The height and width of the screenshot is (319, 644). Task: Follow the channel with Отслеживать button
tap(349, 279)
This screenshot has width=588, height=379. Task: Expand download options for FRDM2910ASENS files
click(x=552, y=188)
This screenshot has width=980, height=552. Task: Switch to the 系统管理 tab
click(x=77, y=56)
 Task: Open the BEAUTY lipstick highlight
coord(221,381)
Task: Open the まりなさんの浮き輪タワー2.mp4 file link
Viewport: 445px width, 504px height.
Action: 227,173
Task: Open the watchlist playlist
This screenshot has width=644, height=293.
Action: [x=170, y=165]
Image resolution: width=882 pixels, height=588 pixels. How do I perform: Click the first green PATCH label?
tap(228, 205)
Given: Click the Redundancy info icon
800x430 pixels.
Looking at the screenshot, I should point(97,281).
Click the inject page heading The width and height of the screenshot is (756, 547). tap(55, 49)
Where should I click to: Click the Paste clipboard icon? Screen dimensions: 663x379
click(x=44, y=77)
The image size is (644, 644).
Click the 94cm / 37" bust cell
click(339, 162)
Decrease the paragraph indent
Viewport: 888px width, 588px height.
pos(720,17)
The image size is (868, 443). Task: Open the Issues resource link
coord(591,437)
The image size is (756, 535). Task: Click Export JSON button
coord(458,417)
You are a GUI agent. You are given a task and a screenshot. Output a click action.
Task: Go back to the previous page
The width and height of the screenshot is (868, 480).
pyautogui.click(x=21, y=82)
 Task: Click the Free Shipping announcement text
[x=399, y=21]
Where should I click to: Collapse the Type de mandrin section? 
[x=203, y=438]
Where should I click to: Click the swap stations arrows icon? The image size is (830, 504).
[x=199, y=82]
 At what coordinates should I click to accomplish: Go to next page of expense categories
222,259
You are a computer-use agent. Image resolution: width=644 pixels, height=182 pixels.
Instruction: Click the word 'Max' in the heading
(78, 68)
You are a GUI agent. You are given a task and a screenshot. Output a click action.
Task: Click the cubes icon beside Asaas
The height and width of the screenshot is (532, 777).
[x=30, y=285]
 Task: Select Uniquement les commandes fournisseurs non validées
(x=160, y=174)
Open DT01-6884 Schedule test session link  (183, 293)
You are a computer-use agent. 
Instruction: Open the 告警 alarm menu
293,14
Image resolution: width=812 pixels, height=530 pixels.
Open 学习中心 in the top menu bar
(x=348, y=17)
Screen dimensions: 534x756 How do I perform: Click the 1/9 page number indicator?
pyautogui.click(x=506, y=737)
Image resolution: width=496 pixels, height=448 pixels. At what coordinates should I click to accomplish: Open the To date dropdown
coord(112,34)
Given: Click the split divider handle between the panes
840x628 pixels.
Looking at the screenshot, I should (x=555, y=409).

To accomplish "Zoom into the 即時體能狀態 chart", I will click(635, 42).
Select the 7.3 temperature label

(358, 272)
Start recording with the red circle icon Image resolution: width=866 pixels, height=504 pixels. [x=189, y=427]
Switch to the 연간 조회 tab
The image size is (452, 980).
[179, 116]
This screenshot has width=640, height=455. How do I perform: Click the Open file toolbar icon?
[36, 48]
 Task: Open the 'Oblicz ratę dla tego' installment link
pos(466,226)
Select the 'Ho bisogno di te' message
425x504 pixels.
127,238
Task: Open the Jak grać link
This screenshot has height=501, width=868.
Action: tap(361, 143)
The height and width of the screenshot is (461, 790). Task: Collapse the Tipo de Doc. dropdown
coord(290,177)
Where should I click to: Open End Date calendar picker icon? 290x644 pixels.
━━━
> **Your goal**: Could you write out all the records exactly, please?

> **Result of this task**:
The height and width of the screenshot is (319, 644). Task: Follow the channel with Отслеживать button
tap(349, 279)
This screenshot has width=588, height=379. Task: Expand download options for FRDM2910ASENS files
click(x=552, y=188)
This screenshot has width=980, height=552. Task: Switch to the 系统管理 tab
click(x=77, y=56)
 Task: Open the BEAUTY lipstick highlight
coord(221,381)
Task: Open the まりなさんの浮き輪タワー2.mp4 file link
Viewport: 445px width, 504px height.
Action: 227,173
Task: Open the watchlist playlist
This screenshot has width=644, height=293.
Action: [x=170, y=165]
Image resolution: width=882 pixels, height=588 pixels. How do I perform: Click the first green PATCH label?
tap(228, 205)
Given: Click the Redundancy info icon
800x430 pixels.
Looking at the screenshot, I should point(97,281).
Click the inject page heading The width and height of the screenshot is (756, 547). tap(55, 49)
Where should I click to: Click the Paste clipboard icon? Screen dimensions: 663x379
click(x=44, y=77)
The image size is (644, 644).
Click the 94cm / 37" bust cell
click(339, 162)
Decrease the paragraph indent
Viewport: 888px width, 588px height.
pos(720,17)
The image size is (868, 443). Task: Open the Issues resource link
coord(591,437)
The image size is (756, 535). Task: Click Export JSON button
coord(458,417)
You are a GUI agent. You are given a task and a screenshot. Output a click action.
Task: Go back to the previous page
The width and height of the screenshot is (868, 480).
pyautogui.click(x=21, y=82)
 Task: Click the Free Shipping announcement text
[x=399, y=21]
Where should I click to: Collapse the Type de mandrin section? 
[x=203, y=438]
Where should I click to: Click the swap stations arrows icon? The image size is (830, 504).
[x=199, y=82]
 At what coordinates should I click to accomplish: Go to next page of expense categories
222,259
You are a computer-use agent. Image resolution: width=644 pixels, height=182 pixels.
Instruction: Click the word 'Max' in the heading
(78, 68)
You are a GUI agent. You are given a task and a screenshot. Output a click action.
Task: Click the cubes icon beside Asaas
The height and width of the screenshot is (532, 777).
[x=30, y=285]
 Task: Select Uniquement les commandes fournisseurs non validées
(x=160, y=174)
Open DT01-6884 Schedule test session link  (183, 293)
You are a computer-use agent. 
Instruction: Open the 告警 alarm menu
293,14
Image resolution: width=812 pixels, height=530 pixels.
Open 学习中心 in the top menu bar
(x=348, y=17)
Screen dimensions: 534x756 How do I perform: Click the 1/9 page number indicator?
pyautogui.click(x=506, y=737)
Image resolution: width=496 pixels, height=448 pixels. At what coordinates should I click to accomplish: Open the To date dropdown
coord(112,34)
Given: Click the split divider handle between the panes
840x628 pixels.
Looking at the screenshot, I should (x=555, y=409).

To accomplish "Zoom into the 即時體能狀態 chart", I will click(635, 42).
Select the 7.3 temperature label

(358, 272)
Start recording with the red circle icon Image resolution: width=866 pixels, height=504 pixels. [x=189, y=427]
Switch to the 연간 조회 tab
The image size is (452, 980).
[179, 116]
This screenshot has width=640, height=455. How do I perform: Click the Open file toolbar icon?
[36, 48]
 Task: Open the 'Oblicz ratę dla tego' installment link
pos(466,226)
Select the 'Ho bisogno di te' message
425x504 pixels.
127,238
Task: Open the Jak grać link
This screenshot has height=501, width=868.
Action: tap(361, 143)
The height and width of the screenshot is (461, 790). Task: Collapse the Tipo de Doc. dropdown
coord(290,177)
Where should I click to: Open End Date calendar picker icon? 290x644 pixels.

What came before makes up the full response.